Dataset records
○ ○ ○ ○ ○

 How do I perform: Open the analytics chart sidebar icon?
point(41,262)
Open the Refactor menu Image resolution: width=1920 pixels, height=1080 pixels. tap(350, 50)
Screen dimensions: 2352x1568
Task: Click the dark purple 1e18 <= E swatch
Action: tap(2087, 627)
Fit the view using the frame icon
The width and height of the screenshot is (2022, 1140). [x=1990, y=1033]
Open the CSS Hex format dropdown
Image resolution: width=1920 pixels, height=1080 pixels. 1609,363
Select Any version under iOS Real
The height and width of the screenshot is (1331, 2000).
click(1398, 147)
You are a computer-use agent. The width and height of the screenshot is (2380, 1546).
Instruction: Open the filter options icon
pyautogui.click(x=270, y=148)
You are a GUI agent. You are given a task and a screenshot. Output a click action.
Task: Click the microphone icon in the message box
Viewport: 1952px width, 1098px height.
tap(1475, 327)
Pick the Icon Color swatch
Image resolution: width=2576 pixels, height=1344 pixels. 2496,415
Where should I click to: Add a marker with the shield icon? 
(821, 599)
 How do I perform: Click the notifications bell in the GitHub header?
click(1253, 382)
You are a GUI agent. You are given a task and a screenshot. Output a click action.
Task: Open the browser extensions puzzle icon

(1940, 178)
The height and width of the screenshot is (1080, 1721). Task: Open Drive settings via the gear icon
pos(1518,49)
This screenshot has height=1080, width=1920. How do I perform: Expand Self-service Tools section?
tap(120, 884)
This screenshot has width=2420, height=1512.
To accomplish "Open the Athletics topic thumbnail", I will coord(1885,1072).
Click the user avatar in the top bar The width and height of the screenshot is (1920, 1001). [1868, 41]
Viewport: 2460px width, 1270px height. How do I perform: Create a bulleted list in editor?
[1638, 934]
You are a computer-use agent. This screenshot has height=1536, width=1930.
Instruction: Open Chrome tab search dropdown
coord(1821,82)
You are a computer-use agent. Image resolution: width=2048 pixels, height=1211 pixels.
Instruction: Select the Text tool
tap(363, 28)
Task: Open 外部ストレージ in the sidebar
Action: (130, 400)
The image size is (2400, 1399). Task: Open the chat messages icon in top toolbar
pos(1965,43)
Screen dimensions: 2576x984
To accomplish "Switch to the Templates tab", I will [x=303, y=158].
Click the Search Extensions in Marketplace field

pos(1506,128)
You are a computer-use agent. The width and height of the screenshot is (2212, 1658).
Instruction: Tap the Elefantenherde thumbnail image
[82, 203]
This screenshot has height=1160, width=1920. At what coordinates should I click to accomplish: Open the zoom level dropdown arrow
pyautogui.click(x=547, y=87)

○ ○ ○ ○ ○

TASK GOAL
Of the lines above, copy each that contains "computer".

WRITTEN SOLUTION
You are a computer-use agent. The width and height of the screenshot is (2380, 1546).
You are a computer-use agent. This screenshot has height=1536, width=1930.
You are a computer-use agent. Image resolution: width=2048 pixels, height=1211 pixels.
You are a computer-use agent. The width and height of the screenshot is (2212, 1658).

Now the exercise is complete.